## Required action
Omit the pictures and output every entry below exactly as written.

## Source material
==============================

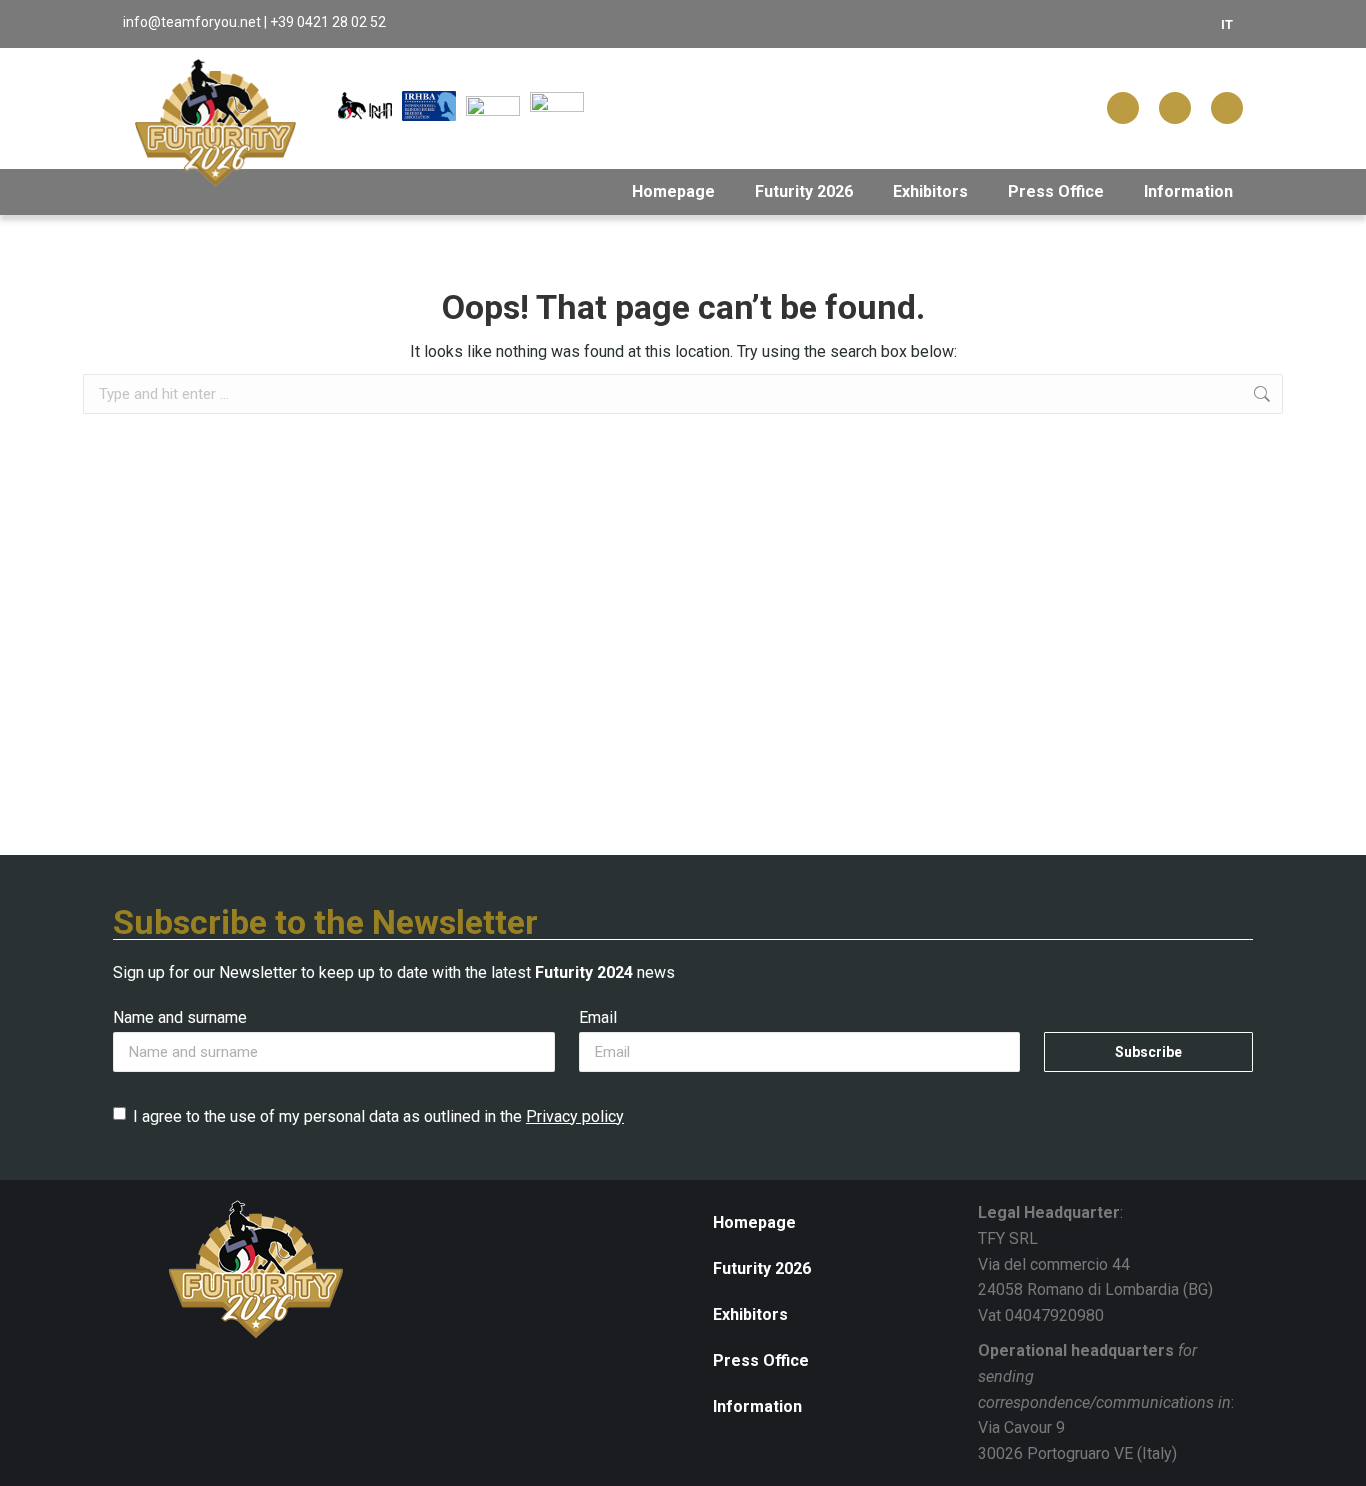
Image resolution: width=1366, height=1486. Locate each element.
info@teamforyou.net (192, 22)
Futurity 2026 (804, 191)
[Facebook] (1123, 108)
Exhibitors (930, 191)
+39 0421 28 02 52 (328, 22)
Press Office (1056, 191)
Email (598, 1017)
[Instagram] (1175, 108)
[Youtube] (1227, 108)
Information (1188, 191)
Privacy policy (575, 1116)
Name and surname (180, 1017)
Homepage (673, 191)
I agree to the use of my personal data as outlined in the (378, 1116)
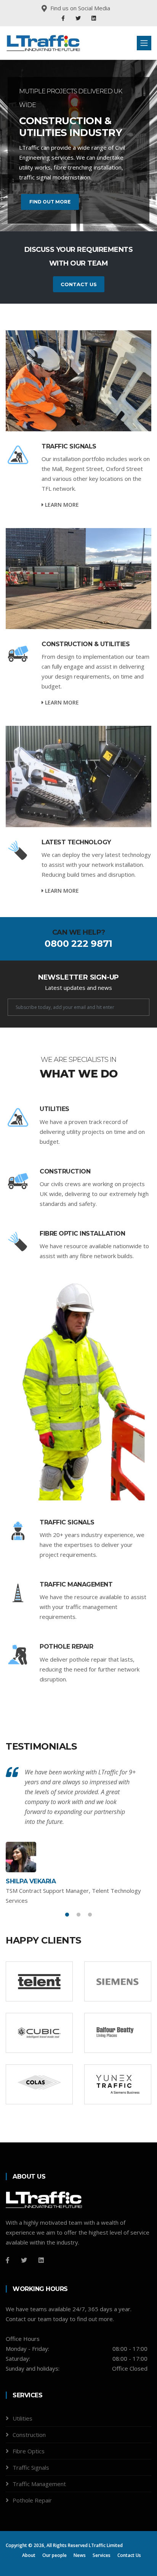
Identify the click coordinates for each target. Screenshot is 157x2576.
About (28, 2555)
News (80, 2555)
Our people (54, 2555)
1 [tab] (67, 1915)
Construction (65, 1171)
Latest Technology (76, 842)
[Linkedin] (94, 18)
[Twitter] (79, 18)
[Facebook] (64, 18)
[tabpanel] (78, 1836)
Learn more (61, 504)
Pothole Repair (66, 1646)
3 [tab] (90, 1915)
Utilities (54, 1109)
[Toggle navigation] (144, 43)
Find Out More (49, 202)
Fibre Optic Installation (82, 1233)
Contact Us (79, 284)
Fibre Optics (29, 2451)
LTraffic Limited (106, 2545)
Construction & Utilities (86, 644)
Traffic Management (76, 1584)
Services (102, 2555)
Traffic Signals (69, 446)
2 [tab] (78, 1915)
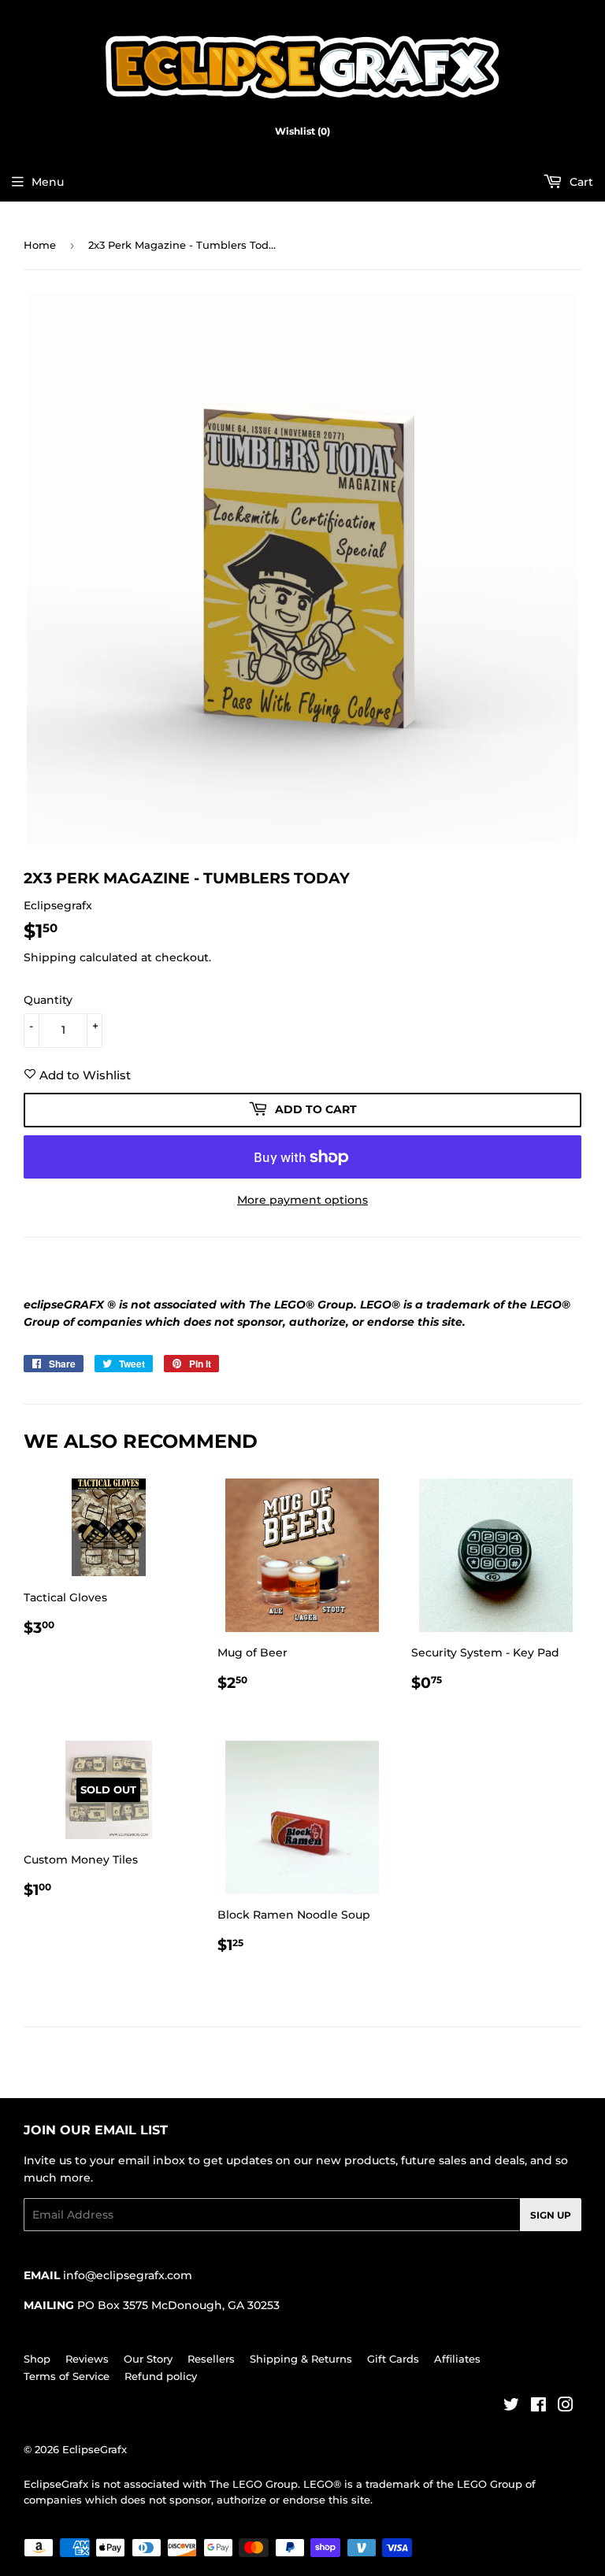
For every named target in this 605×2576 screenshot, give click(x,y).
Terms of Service (66, 2376)
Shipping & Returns (301, 2358)
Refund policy (160, 2376)
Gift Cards (393, 2358)
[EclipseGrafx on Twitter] (511, 2407)
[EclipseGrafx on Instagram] (565, 2407)
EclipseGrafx (94, 2449)
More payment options (302, 1200)
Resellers (211, 2358)
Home (40, 245)
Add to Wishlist (83, 1075)
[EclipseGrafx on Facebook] (538, 2407)
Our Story (148, 2358)
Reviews (87, 2358)
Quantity (48, 1000)
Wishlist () (302, 131)
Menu (48, 182)
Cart (579, 182)
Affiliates (457, 2358)
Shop (37, 2358)
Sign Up (550, 2215)
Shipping (50, 957)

==============================

## Solution
Image resolution: width=1366, height=1486. Locate each element.
info@teamforyou.net (192, 22)
Futurity 2026 (804, 191)
[Facebook] (1123, 108)
Exhibitors (930, 191)
+39 0421 28 02 52 (328, 22)
Press Office (1056, 191)
Email (598, 1017)
[Instagram] (1175, 108)
[Youtube] (1227, 108)
Information (1188, 191)
Privacy policy (575, 1116)
Name and surname (180, 1017)
Homepage (673, 191)
I agree to the use of my personal data as outlined in the (378, 1116)
Identify the click coordinates for each target. Screenshot is 157x2576.
About (28, 2555)
News (80, 2555)
Our people (54, 2555)
1 [tab] (67, 1915)
Construction (65, 1171)
Latest Technology (76, 842)
[Linkedin] (94, 18)
[Twitter] (79, 18)
[Facebook] (64, 18)
[tabpanel] (78, 1836)
Learn more (61, 504)
Pothole Repair (66, 1646)
3 [tab] (90, 1915)
Utilities (54, 1109)
[Toggle navigation] (144, 43)
Find Out More (49, 202)
Fibre Optic Installation (82, 1233)
Contact Us (79, 284)
Fibre Optics (29, 2451)
LTraffic Limited (106, 2545)
Construction & Utilities (86, 644)
Traffic Management (76, 1584)
Services (102, 2555)
Traffic Signals (69, 446)
2 [tab] (78, 1915)
For every named target in this 605×2576 screenshot, give click(x,y).
Terms of Service (66, 2376)
Shipping & Returns (301, 2358)
Refund policy (160, 2376)
Gift Cards (393, 2358)
[EclipseGrafx on Twitter] (511, 2407)
[EclipseGrafx on Instagram] (565, 2407)
EclipseGrafx (94, 2449)
More payment options (302, 1200)
Resellers (211, 2358)
Home (40, 245)
Add to Wishlist (83, 1075)
[EclipseGrafx on Facebook] (538, 2407)
Our Story (148, 2358)
Reviews (87, 2358)
Quantity (48, 1000)
Wishlist () (302, 131)
Menu (48, 182)
Cart (579, 182)
Affiliates (457, 2358)
Shop (37, 2358)
Sign Up (550, 2215)
Shipping (50, 957)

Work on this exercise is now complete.